• _Request_
Please rewrite the records as a Markdown table with the columns Row and Line, one numbered row per line and no blank lines. Begin at the line that contains "Cookie Policy (374, 941)" and stop after the line that contains "お問い合わせ (108, 247)".

[Entries for locating text and elements]

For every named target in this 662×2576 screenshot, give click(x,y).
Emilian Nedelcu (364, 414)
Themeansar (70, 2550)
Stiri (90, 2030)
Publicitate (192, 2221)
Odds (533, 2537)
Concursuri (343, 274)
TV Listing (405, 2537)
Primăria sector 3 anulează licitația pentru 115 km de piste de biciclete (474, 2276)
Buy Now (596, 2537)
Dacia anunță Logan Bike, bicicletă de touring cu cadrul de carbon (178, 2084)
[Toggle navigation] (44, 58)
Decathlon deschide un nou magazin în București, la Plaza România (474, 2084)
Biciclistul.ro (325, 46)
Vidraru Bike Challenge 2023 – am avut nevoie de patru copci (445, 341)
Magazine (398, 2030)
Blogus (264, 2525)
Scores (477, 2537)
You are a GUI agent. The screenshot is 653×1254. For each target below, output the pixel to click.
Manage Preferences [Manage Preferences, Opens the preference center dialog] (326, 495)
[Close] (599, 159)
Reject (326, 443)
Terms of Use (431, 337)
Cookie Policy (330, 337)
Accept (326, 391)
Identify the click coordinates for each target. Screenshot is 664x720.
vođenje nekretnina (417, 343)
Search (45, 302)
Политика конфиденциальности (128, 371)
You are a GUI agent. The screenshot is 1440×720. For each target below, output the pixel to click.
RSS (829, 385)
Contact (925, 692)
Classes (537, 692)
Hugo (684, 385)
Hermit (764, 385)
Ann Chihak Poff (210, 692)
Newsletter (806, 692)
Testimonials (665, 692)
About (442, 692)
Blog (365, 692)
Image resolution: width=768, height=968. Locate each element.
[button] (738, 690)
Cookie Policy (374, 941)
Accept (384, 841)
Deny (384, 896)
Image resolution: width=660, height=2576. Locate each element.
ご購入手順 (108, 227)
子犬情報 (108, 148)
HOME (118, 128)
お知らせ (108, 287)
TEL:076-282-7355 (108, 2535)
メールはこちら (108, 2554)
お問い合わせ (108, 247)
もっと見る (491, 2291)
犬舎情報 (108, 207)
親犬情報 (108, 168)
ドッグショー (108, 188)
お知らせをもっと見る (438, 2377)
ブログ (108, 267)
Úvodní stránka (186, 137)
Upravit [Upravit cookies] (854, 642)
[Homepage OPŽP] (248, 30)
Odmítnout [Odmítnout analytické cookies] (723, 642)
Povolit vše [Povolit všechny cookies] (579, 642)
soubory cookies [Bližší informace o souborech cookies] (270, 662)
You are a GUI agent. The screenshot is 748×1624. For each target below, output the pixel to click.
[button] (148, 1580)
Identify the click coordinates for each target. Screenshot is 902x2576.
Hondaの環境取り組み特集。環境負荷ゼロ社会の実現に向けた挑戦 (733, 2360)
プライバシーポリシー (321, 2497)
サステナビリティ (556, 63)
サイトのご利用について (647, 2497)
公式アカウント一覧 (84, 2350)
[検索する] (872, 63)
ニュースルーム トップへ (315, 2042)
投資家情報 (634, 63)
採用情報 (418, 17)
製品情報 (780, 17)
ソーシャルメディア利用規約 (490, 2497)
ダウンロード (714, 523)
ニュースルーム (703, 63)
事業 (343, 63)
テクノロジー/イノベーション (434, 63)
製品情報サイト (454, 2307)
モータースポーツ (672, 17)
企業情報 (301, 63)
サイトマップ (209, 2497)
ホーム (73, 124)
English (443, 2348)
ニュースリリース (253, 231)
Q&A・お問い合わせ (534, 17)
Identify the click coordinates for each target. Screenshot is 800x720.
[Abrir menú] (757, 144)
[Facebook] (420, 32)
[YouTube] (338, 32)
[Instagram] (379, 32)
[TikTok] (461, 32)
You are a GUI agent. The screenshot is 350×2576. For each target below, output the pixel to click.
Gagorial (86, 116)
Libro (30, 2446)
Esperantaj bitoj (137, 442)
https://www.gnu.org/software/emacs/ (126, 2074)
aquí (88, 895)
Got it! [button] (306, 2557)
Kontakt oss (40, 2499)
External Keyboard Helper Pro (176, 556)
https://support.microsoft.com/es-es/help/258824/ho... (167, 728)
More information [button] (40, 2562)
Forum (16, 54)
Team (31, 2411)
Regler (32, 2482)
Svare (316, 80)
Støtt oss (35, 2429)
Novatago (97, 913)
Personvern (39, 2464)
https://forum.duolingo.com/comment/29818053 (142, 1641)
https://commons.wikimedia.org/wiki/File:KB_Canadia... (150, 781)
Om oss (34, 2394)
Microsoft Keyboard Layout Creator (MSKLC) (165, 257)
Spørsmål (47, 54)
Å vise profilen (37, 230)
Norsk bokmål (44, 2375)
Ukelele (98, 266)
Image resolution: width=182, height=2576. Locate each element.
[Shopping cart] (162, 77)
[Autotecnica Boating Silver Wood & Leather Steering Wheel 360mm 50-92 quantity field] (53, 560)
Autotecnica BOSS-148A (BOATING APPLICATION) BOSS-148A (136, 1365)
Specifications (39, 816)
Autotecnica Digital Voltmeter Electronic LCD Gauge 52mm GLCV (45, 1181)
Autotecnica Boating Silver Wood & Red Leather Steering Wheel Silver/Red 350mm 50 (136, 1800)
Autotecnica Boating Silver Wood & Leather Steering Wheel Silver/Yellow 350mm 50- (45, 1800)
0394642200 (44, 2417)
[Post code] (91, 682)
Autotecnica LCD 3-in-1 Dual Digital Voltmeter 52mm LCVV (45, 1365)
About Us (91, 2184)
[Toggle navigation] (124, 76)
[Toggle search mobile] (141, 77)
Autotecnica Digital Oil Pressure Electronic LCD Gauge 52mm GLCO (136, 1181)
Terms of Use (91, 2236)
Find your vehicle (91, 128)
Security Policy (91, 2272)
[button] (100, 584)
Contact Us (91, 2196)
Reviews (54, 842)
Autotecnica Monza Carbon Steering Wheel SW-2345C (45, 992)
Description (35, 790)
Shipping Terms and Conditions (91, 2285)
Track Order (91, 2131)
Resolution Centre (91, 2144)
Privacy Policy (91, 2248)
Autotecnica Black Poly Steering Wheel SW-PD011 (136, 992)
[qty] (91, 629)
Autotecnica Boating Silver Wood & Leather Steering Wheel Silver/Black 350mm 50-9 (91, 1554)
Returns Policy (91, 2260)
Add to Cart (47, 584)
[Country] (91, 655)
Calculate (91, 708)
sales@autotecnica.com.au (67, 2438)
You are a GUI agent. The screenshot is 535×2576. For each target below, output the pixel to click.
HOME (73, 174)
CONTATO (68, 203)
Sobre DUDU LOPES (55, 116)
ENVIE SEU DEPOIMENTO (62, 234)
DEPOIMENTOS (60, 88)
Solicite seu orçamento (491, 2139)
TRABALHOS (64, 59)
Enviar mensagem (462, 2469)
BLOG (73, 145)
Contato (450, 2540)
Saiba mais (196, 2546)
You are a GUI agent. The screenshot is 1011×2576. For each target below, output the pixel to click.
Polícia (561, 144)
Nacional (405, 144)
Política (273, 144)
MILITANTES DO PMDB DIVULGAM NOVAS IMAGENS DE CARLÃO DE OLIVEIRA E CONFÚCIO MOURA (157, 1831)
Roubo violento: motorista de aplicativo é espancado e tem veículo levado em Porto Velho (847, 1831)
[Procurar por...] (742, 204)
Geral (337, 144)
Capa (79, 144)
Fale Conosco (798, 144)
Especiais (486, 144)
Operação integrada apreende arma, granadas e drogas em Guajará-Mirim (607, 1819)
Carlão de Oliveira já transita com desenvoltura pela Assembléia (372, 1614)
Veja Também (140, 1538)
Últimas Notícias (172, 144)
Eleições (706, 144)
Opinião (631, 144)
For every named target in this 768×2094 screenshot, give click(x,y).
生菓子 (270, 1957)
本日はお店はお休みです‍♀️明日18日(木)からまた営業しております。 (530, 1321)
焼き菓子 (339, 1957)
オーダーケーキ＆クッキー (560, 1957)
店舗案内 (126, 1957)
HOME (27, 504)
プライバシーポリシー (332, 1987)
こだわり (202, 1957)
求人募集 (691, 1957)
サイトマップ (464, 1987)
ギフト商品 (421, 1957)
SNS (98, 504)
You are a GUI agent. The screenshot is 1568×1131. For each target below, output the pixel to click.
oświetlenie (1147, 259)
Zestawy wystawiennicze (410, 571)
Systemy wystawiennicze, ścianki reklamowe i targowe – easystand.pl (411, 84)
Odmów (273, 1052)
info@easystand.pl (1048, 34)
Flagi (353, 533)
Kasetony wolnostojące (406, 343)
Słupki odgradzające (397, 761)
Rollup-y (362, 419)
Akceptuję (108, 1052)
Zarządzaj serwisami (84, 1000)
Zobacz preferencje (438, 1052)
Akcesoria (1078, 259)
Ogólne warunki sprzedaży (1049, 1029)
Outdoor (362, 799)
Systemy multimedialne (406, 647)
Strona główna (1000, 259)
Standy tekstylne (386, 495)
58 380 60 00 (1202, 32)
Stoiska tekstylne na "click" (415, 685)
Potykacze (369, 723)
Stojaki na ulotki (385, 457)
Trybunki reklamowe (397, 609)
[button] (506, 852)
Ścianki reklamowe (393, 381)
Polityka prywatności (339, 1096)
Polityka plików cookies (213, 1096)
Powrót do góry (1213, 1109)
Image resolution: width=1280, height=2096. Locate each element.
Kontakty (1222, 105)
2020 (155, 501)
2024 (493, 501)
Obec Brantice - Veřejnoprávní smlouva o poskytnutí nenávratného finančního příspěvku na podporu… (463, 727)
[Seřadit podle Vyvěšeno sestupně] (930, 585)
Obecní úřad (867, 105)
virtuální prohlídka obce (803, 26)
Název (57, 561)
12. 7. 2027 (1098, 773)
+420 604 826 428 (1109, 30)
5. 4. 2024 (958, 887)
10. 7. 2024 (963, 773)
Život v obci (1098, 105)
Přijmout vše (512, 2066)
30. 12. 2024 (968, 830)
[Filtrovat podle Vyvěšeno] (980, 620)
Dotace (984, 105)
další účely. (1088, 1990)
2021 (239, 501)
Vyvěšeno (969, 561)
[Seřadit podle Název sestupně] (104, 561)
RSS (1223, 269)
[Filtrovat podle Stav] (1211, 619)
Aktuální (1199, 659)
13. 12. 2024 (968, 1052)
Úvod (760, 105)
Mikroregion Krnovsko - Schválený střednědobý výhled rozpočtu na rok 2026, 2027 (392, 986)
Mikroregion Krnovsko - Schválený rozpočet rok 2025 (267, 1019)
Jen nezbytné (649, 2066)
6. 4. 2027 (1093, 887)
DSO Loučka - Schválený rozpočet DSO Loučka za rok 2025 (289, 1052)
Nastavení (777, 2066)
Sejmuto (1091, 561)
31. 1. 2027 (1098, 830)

• _Task answer_
| Row | Line |
|---|---|
| 1 | Cookie Policy (374, 941) |
| 2 | Accept (384, 841) |
| 3 | Deny (384, 896) |
| 4 | Image resolution: width=660, height=2576. Locate each element. |
| 5 | ご購入手順 (108, 227) |
| 6 | 子犬情報 (108, 148) |
| 7 | HOME (118, 128) |
| 8 | お知らせ (108, 287) |
| 9 | TEL:076-282-7355 (108, 2535) |
| 10 | メールはこちら (108, 2554) |
| 11 | お問い合わせ (108, 247) |